Member of the Scottish Parliament for Glasgow (1 of 7 Regional MSPs)
- In office 6 May 1999 – 31 March 2003

Personal details
- Born: Dundee, Scotland
- Party: Independent (2002–2003) Scottish National Party (until 2002)

= Dorothy-Grace Elder =

Scottish journalist and politician

Dorothy-Grace Elder is a Scottish journalist and former Member of the Scottish Parliament (MSP) for the Glasgow region 1999–2003. She sat as an Independent MSP 2002–2003, having first sat as a Scottish National Party member from 1999 until she left the party in 2002. Among achievements for campaigning, she was awarded the 1996 Britain's Reporter of the Year for investigative journalism at the British Press Awards. In 2019, she was presented with the Lifetime Achievement Award at the Scottish Press Awards.

==Journalism==
Elder was the first woman to run an investigative team, "The Insiders", on the Glasgow Herald, where she worked on reporters, news features and leaders. She was later recruited by TV, beginning with BBC Scotland's news programme Reporting Scotland. She wrote, filmed and produced numerous documentaries on social injustices for STV and the network. Other programmes for Scottish Television include Paramedics. and the first Scottish documentary on AIDS in 1988. For BBC Scotland and BBC Two, she filmed "I Preferred Madness"- the life story of Scots television pioneer John Logie Baird – filming between the UK, Canada and New York.

She worked as features editor and columnist on Scotland's first cooperatively run newspaper, the ill-fated Scottish Daily News.

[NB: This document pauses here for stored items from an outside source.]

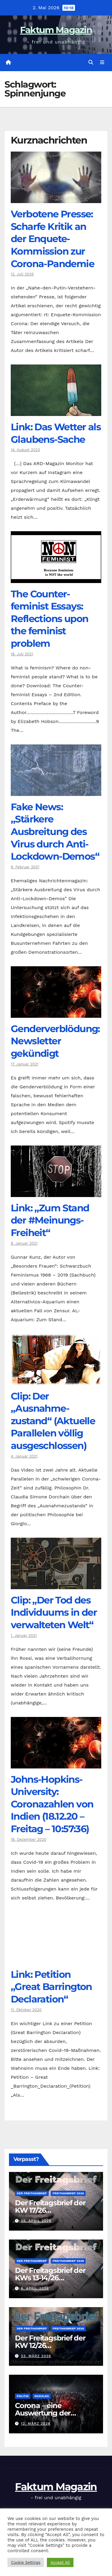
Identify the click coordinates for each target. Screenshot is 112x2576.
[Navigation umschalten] (102, 62)
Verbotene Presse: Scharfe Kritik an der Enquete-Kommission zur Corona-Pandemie (52, 238)
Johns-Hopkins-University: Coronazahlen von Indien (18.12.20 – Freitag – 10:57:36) (52, 1804)
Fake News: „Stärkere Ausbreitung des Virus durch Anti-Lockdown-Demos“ (55, 831)
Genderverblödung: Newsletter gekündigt (55, 1041)
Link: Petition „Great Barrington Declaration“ (51, 1987)
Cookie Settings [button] (25, 2562)
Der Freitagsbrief (32, 2193)
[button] (90, 62)
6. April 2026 (35, 2288)
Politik (23, 2396)
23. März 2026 (36, 2356)
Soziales (41, 2396)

Elder has written columns and investigations for papers, including The Herald, Sunday Mail, Scotland on Sunday "Rattling the Cages" the Scottish Daily Express "Off the Leash", The Daily Express (UK) "Dear Dorothy".

She campaigned against conditions in Russian prisons for the destitute, including street children.

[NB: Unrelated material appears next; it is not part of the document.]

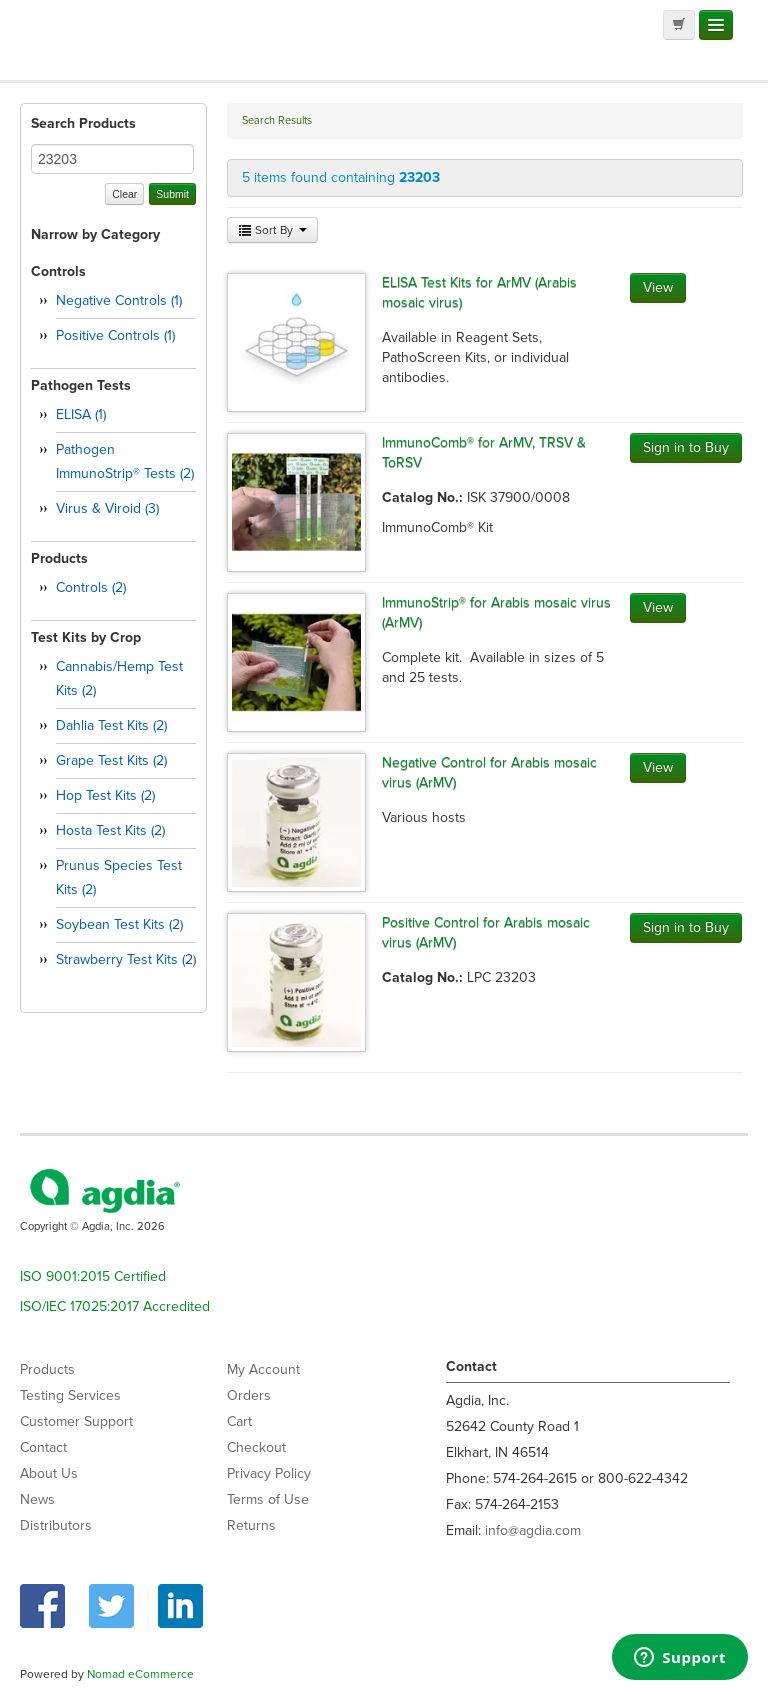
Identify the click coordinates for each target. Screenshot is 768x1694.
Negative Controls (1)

In 2007, she was appointed to an honorary professorship from Robert Gordon University in Aberdeen. She lectures in investigative journalism to honours year students of the university.

==Political career==
In June 1998, she was announced as an SNP candidate for the newly formed Scottish Parliament in the elections that would take place the following year.

In the 1999 election she stood in the Glasgow Baillieston constituency and gained a 17% swing to the SNP in a former Labour heartland. Although she did not win the seat outright, she was elected on the list to Parliament as a Scottish National Party (SNP) representative for Glasgow region. She was a member of the Health and Community Care Committee and a member of the Public Petitions Committee. A left-winger, she supported Alex Neil in the SNP leadership election of 2000.

As an MSP, Elder continued campaigning. She researched pollution and ill health in the East End of Glasgow, becoming the first MSP to take a pollution case to Brussels against dumping in the East End and an incinerator for dead cattle being allowed near housing and a hospital. She won the case in Europe. While in the Scottish Parliament, Elder launched a cross party group to look at shortage of help for chronic pain patients. In February 2002, she led a member's debate on the issue. Scotland had no residential service for severe chronic pain cases, with some sent hundreds of miles to Bath. Elder fought for 12 years for a residential service in Scotland, which was achieved in 2015. She continues to be strongly involved with the cross-party group, long after her term as MSP finished.

She became dissatisfied with the way in which the SNP was being run and in May 2002 she resigned from the SNP. From that point, she sat in the Parliament as an independent MSP. She did not stand for re-election at the 2003 election, returning to journalism instead.

She is also a former Glasgow University Scottish Nationalist Association candidate for the post of rector of the University of Glasgow, losing to the actor Richard Wilson in 1996. She was known for her campaigning abilities.

Reflecting on her political career in 2021, Elder wrote that despite sharing an office for three years with future First Minister Nicola Sturgeon, Sturgeon had refused to speak to her. She also claimed that: "I was reported to the chief whip after a woman MSP and one of Nicola [Sturgeon]’s chums discovered I had privately asked a women’s group for advice on male bullying in politics... I was set to be disciplined. It made me sick and I walked out." The SNP responded: "Ms Elder has not been a member for almost two decades."

==Awards and honours==
1994 Oliver Brown Award for services to Scotland

1996 Britain's Reporter of the Year at the British Press Awards for investigative journalism

Citation from the City of Pushkin for Humanitarian Aid to hospitals and prisons 1998

Medical Journalists' Assoc UK Health Campaign Award 2014

In 2019, she was presented with the Lifetime Achievement Award at the Scottish Press Awards.